Work task: Reproduce exactly the lines that run from the start of the records below to the line with "You are a computer-use agent. Screen", inclusive.

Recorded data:
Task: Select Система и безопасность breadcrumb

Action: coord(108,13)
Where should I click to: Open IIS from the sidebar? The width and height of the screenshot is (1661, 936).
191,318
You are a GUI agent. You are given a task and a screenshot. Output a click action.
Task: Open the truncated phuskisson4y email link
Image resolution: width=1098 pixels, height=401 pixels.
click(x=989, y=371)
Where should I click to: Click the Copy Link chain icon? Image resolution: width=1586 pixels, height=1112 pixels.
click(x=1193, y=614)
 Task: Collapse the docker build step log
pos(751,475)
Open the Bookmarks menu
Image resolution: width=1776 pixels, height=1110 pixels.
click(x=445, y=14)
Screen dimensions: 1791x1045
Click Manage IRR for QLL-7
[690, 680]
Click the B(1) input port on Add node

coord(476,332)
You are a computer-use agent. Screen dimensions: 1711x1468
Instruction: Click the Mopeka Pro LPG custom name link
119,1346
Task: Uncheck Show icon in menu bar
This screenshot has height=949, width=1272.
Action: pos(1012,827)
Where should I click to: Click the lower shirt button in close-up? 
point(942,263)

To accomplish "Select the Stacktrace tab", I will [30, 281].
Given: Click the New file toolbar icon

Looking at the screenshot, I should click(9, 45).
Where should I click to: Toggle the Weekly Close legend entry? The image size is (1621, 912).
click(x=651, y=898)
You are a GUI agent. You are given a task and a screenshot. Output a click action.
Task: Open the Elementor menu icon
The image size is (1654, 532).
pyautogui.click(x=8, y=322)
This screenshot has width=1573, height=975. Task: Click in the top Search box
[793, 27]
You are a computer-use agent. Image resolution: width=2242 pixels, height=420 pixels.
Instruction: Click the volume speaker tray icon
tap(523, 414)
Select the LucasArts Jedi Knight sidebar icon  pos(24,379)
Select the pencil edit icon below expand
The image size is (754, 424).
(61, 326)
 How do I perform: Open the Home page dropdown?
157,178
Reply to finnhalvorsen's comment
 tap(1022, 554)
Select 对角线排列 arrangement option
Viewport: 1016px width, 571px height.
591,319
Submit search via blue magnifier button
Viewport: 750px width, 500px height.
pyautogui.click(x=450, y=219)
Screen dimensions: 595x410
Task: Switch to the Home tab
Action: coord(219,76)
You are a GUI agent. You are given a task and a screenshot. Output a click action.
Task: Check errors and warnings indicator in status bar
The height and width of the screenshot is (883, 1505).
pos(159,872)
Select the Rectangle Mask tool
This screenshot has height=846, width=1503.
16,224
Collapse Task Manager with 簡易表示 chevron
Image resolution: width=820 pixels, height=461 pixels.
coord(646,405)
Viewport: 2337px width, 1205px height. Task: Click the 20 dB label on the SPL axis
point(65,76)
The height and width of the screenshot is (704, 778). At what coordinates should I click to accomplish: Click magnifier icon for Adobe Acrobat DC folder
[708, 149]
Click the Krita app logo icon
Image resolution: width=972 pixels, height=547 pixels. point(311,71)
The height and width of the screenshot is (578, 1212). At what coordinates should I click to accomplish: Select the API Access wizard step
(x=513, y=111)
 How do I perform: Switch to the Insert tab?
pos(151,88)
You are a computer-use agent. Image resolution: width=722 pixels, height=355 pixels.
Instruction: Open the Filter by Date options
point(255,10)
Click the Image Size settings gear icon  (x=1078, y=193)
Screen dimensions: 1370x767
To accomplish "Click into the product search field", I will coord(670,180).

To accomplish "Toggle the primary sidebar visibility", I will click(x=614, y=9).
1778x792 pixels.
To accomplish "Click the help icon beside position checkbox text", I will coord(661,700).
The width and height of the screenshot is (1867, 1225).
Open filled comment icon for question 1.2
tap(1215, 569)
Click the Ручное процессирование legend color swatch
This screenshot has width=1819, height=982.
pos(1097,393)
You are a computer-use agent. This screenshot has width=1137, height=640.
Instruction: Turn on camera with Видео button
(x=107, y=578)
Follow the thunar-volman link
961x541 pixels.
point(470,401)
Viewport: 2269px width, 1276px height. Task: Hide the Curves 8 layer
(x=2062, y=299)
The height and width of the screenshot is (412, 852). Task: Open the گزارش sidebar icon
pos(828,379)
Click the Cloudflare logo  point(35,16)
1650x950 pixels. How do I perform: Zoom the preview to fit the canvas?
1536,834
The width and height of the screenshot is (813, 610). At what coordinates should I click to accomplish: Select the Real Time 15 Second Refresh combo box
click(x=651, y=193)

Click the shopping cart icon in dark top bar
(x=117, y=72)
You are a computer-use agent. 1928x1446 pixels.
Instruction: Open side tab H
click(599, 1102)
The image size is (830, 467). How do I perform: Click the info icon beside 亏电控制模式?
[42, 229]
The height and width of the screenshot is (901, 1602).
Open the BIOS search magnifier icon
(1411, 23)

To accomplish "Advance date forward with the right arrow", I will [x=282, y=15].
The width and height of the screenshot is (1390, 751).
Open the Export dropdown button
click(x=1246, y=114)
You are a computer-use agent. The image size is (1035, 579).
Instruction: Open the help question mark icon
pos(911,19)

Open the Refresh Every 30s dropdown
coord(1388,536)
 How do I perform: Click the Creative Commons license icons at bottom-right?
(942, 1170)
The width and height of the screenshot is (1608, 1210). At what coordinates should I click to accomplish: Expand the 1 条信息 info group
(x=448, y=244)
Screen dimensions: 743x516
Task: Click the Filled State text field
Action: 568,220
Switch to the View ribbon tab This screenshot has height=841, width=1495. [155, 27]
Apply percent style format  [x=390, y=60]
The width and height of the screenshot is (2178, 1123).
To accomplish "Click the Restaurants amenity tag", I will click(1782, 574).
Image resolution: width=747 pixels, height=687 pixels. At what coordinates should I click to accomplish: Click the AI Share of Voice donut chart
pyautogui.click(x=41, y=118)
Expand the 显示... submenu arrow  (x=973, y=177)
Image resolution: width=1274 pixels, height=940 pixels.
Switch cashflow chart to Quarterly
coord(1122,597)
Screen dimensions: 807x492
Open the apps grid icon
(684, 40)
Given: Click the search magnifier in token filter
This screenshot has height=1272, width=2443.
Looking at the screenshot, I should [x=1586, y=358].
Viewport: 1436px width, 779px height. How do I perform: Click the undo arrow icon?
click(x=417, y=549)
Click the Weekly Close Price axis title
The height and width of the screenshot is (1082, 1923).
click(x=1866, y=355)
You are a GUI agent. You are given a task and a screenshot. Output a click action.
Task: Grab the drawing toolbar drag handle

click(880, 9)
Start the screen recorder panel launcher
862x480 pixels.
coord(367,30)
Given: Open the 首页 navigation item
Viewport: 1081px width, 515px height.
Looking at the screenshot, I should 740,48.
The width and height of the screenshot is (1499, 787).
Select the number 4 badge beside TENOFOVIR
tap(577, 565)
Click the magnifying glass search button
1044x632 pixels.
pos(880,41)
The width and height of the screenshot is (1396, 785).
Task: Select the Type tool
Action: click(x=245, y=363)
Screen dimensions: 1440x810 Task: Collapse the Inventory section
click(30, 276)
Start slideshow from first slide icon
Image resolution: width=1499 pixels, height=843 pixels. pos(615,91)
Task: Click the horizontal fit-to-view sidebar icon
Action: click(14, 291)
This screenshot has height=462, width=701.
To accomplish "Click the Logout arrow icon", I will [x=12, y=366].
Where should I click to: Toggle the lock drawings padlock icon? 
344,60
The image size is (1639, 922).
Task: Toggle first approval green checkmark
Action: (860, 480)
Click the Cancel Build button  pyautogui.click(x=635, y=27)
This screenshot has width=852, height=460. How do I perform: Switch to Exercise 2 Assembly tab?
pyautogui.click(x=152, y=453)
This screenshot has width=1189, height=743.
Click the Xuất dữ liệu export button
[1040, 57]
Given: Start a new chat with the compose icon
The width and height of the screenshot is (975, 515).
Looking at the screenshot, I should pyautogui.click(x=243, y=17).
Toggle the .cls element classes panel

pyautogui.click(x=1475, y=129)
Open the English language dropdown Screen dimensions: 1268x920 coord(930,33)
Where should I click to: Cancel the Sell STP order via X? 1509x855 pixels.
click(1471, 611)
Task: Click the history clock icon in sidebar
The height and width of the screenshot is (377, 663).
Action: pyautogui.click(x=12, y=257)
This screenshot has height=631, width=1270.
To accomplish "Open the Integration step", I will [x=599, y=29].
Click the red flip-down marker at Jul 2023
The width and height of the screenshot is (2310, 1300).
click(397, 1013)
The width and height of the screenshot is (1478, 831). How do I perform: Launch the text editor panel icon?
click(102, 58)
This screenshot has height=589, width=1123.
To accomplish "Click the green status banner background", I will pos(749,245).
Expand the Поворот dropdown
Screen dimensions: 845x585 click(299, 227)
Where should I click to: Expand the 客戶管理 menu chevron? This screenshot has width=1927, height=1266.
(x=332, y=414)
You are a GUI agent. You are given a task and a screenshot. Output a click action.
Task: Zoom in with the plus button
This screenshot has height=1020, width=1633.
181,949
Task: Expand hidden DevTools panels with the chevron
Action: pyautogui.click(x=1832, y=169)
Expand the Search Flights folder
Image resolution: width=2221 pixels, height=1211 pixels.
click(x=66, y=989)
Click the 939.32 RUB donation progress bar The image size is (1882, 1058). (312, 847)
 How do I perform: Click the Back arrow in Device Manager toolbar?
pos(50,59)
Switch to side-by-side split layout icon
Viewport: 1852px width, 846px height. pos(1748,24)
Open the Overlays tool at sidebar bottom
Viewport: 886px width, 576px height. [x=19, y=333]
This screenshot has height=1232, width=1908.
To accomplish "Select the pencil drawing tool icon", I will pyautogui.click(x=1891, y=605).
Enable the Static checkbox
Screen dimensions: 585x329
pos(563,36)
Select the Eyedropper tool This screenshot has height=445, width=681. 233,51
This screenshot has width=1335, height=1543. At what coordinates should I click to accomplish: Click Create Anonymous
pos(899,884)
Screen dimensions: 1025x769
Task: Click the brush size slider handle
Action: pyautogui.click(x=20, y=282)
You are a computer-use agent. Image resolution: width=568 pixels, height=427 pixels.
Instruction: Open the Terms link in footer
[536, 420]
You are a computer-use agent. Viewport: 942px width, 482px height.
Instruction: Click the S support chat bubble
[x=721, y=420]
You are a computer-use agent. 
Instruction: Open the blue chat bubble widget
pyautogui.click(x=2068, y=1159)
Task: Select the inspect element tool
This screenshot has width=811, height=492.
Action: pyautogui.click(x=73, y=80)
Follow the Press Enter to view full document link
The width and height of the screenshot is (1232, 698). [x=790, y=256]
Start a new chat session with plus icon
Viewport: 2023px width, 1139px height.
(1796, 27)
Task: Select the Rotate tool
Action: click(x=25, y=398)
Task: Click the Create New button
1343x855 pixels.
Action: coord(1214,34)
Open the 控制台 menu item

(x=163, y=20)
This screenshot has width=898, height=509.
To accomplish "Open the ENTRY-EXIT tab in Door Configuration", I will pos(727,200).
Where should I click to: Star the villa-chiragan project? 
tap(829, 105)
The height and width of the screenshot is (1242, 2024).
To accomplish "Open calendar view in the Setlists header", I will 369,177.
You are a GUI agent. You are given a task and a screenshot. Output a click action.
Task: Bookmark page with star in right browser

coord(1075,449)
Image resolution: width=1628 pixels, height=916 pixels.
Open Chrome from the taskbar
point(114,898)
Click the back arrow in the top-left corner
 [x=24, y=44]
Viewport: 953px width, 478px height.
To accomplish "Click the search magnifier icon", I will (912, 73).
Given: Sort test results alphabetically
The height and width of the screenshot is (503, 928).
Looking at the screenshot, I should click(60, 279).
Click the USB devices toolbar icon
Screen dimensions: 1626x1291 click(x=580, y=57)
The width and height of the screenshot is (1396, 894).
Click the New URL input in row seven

Answer:
Task: Select Система и безопасность breadcrumb

Action: coord(108,13)
Where should I click to: Open IIS from the sidebar? The width and height of the screenshot is (1661, 936).
191,318
You are a GUI agent. You are given a task and a screenshot. Output a click action.
Task: Open the truncated phuskisson4y email link
Image resolution: width=1098 pixels, height=401 pixels.
click(x=989, y=371)
Where should I click to: Click the Copy Link chain icon? Image resolution: width=1586 pixels, height=1112 pixels.
click(x=1193, y=614)
 Task: Collapse the docker build step log
pos(751,475)
Open the Bookmarks menu
Image resolution: width=1776 pixels, height=1110 pixels.
click(x=445, y=14)
Screen dimensions: 1791x1045
Click Manage IRR for QLL-7
[690, 680]
Click the B(1) input port on Add node

coord(476,332)
You are a computer-use agent. Screen dimensions: 1711x1468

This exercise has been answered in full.